# SOURCE EXCERPT
— begin —

And, it was very rewarding as a teacher to be able to interact with other teachers in the region, which often you are one teacher at one school doing all this Reef Guardian work and to be able to connect with other teachers across the region doing the same thing was wonderful from a teaching perspective, but also for students being able to interact with students doing similar things at other schools. It was really powerful actually. And it took 5 years, because it was a lot of work on top of full-time teaching, but 5 years later we had … this year is the 20th anniversary of the Reef Guardian program, so we decided that we'd have another go. For National Science Week we created ‘Science Together’, we called it, and the students came together again with the teachers. So, we had 400 students and community members across 18 schools that came together in a similar way, where we heard from some amazing world-class scientists, like Dr Jordan Ngyuen. And, we learnt from them, we interacted with each other, and showcased what schools are doing; so, really important work to inspire each other.

DR: And some of our longtime listeners will know we’ve got a long history on the podcast of interviewing the recipients of the Prime Minister's Prizes for Excellence in Science Teaching. And one thing we always like to ask them is if they can share one or 2 of their favourite learning activities with our listeners. So is there one or 2 that you'd like to share with us today?

— end —

# EXCERPTED RECORDS
— begin —

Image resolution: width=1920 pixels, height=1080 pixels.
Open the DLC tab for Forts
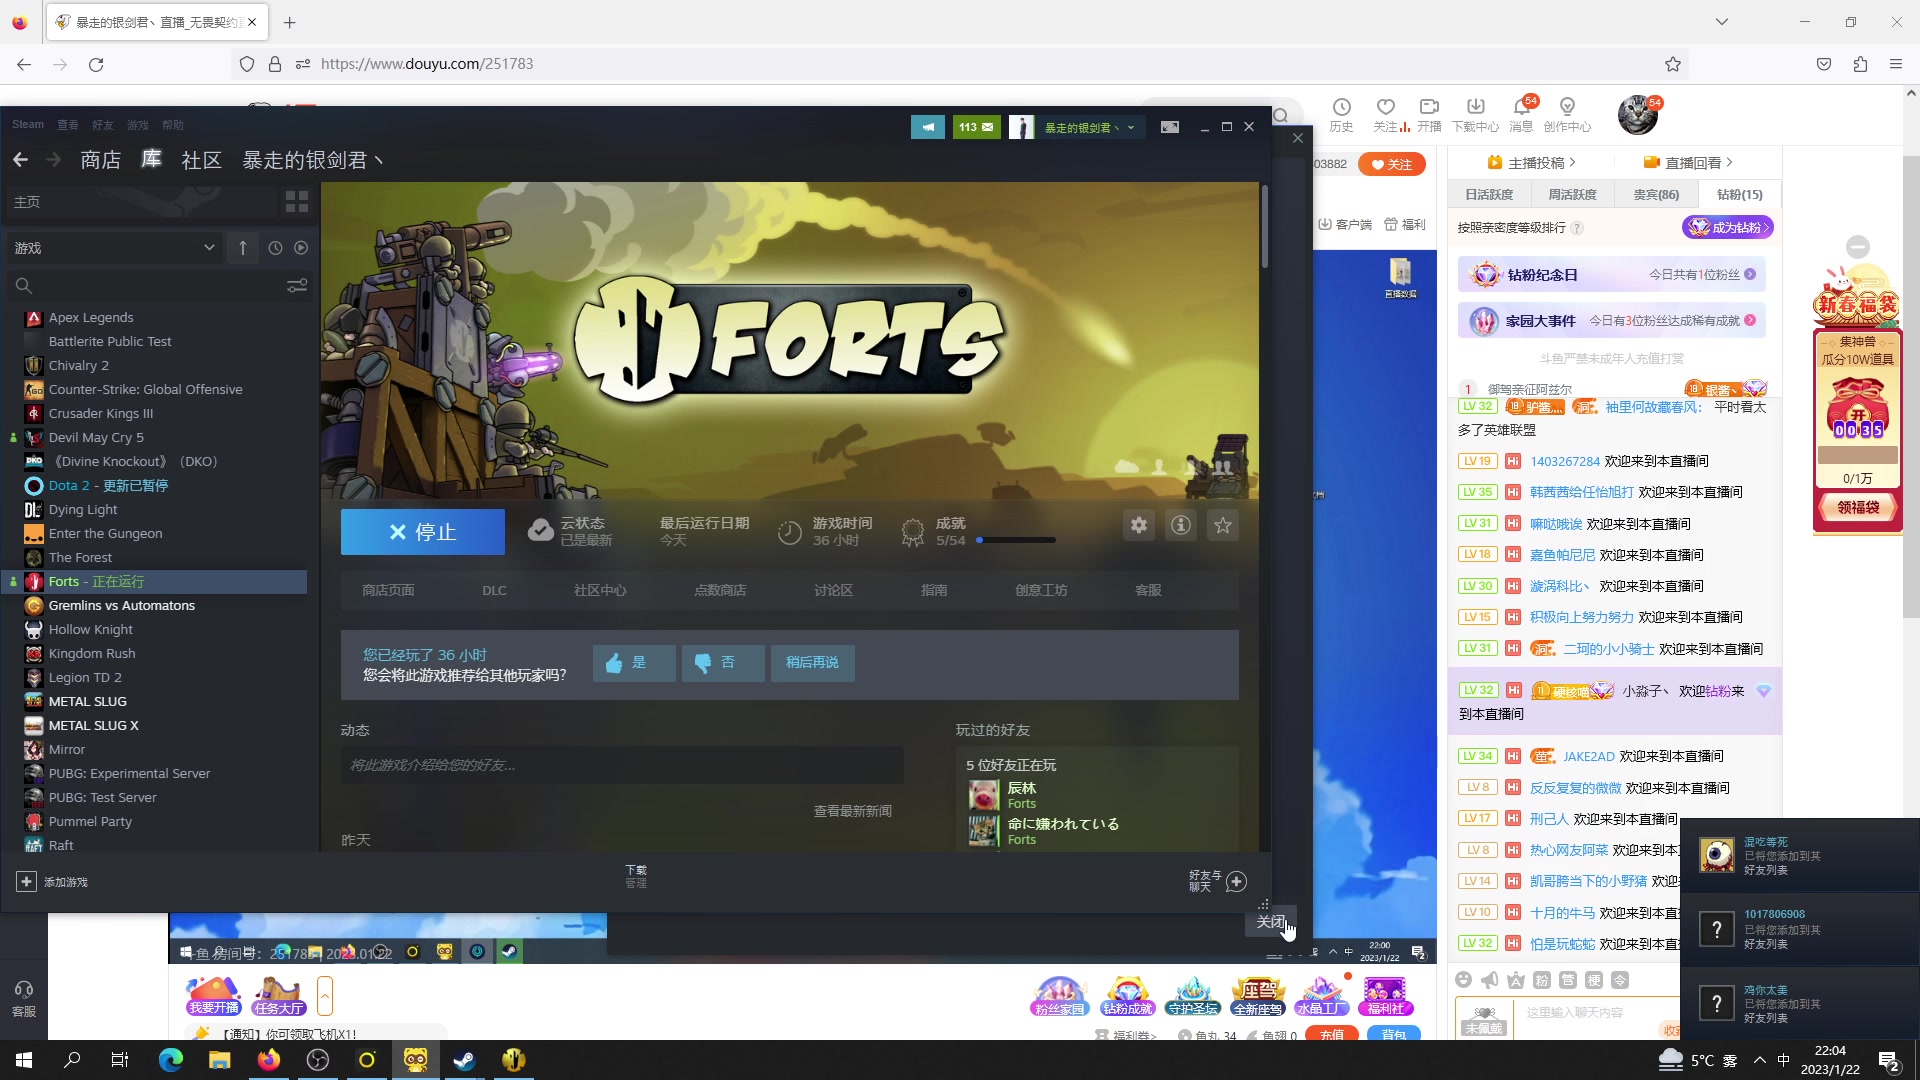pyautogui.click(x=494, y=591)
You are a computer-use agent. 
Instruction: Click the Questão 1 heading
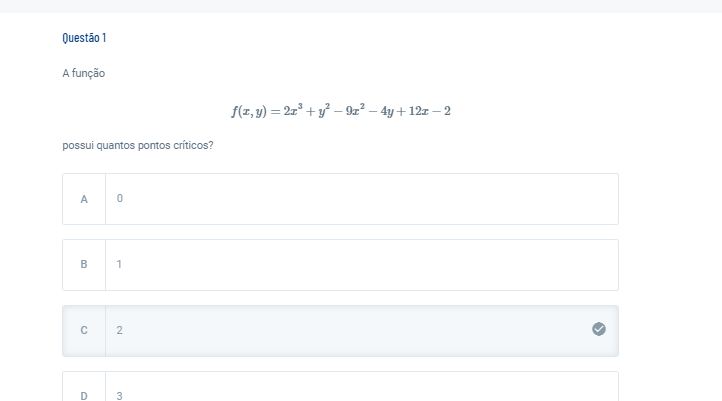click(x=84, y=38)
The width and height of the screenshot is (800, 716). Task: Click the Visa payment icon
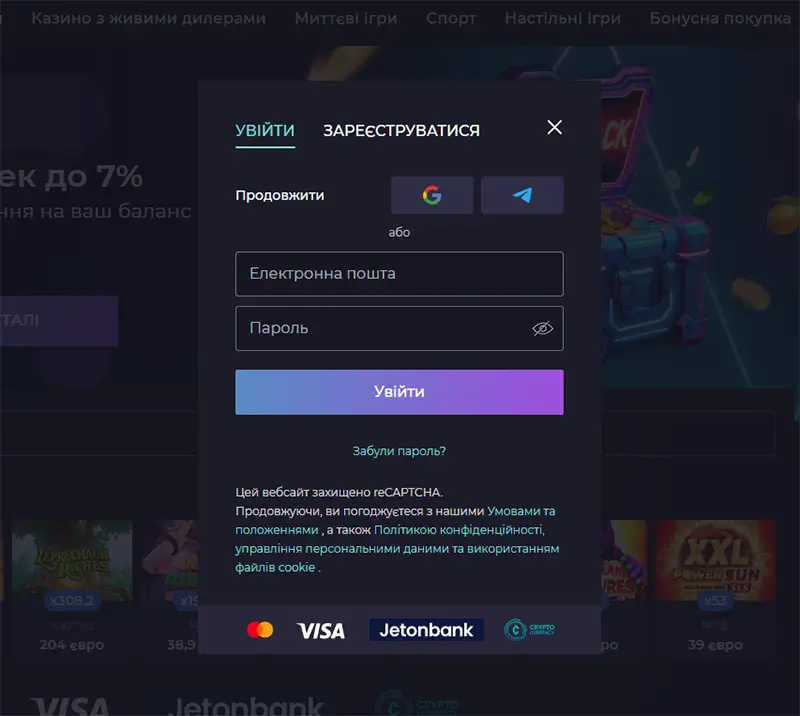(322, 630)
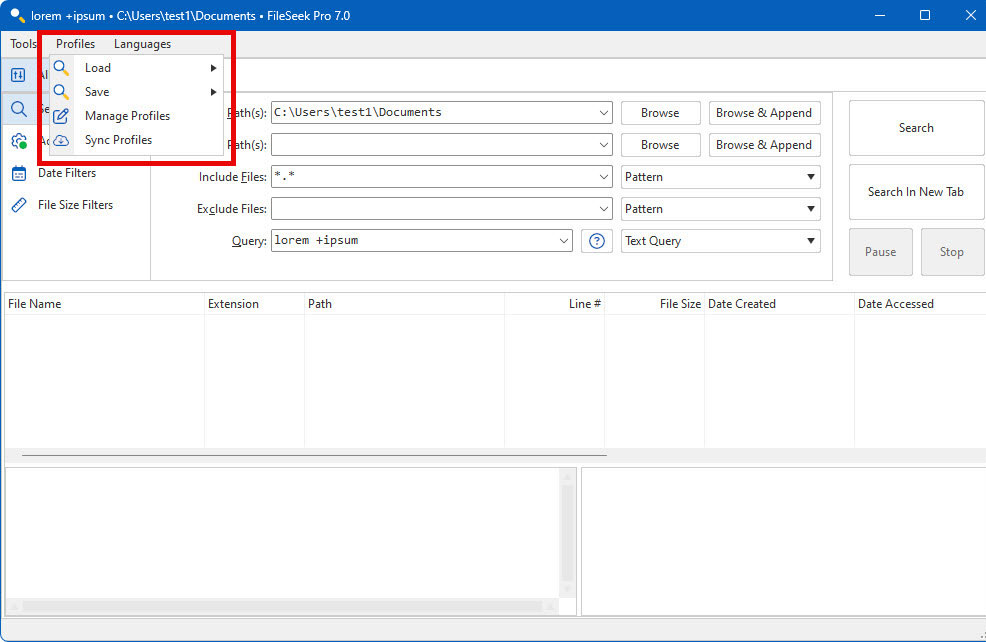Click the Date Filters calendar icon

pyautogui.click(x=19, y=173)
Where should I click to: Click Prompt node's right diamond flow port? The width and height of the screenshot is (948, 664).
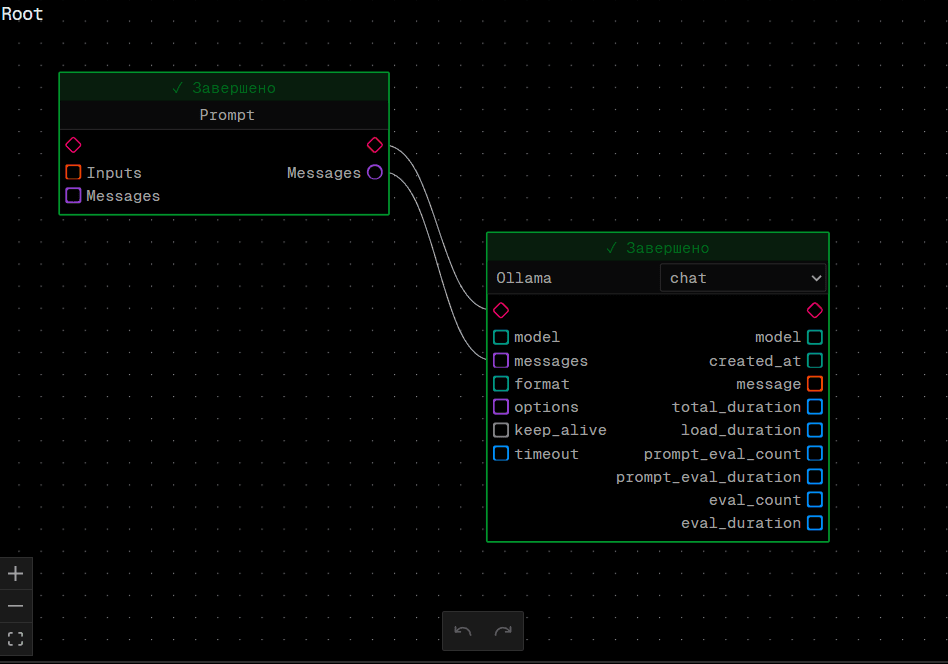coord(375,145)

— end —

# PARTS OF THE EXERCISE
a - According to the Reef Guardian excerpt, how many students and community members came together for Science Together?
b - Write out everything in the Reef Guardian excerpt from "DR: And some" down to "with us today?".
c - Write what comes next in the Reef Guardian excerpt, picking up right after the interviewer's closing question.

# ANSWERS FOR THIS EXERCISE
a - 400 students and community members across 18 schools.

b -
DR: And some of our longtime listeners will know we’ve got a long history on the podcast of interviewing the recipients of the Prime Minister's Prizes for Excellence in Science Teaching. And one thing we always like to ask them is if they can share one or 2 of their favourite learning activities with our listeners. So is there one or 2 that you'd like to share with us today?

c -
JS: Sure, I really just have started to dabble in project-based learning, and we started with looking at the issues or the impacts on the Great Barrier Reef and the creatures. So, we looked at coral bleaching and artificial light pollution, which disorientates our local nesting hatchlings and turtles, and plastic pollution. So the students had to research and make their own projects and the learning and the deeper learning that came from seeing those students wanting to research and find out and then have something to present was really lovely as a teacher to see all that interaction. So, that's something that I would like to do a lot more with. I actually became more involved in that through a Great Barrier Reef Marine Park Authority professional development, run by Think Global School. And yeah, that was really exciting to learn more about that and how that was really impacting students and the deep learning that was coming from that.

So that's something that I like to share, but also I think getting involved in community events. If you've got an interest in an area and you're really passionate about it, try to include the community. And that I think has been a basis of a lot of my work in in lead up to the Prime Minister's Prizes. And I think that's really important because there's so many retired or specialist people out there that can do so much for your students’ learning. I think that's really important to engage with other people.

DR: And I can tell from our conversation already that you've had such success, obviously in teaching students about environmental issues. For other teachers around the country that are listening to this podcast – do you have any words of advice for them, for if they're wanting to kind of delve into this in a little more depth in the 2024 school year?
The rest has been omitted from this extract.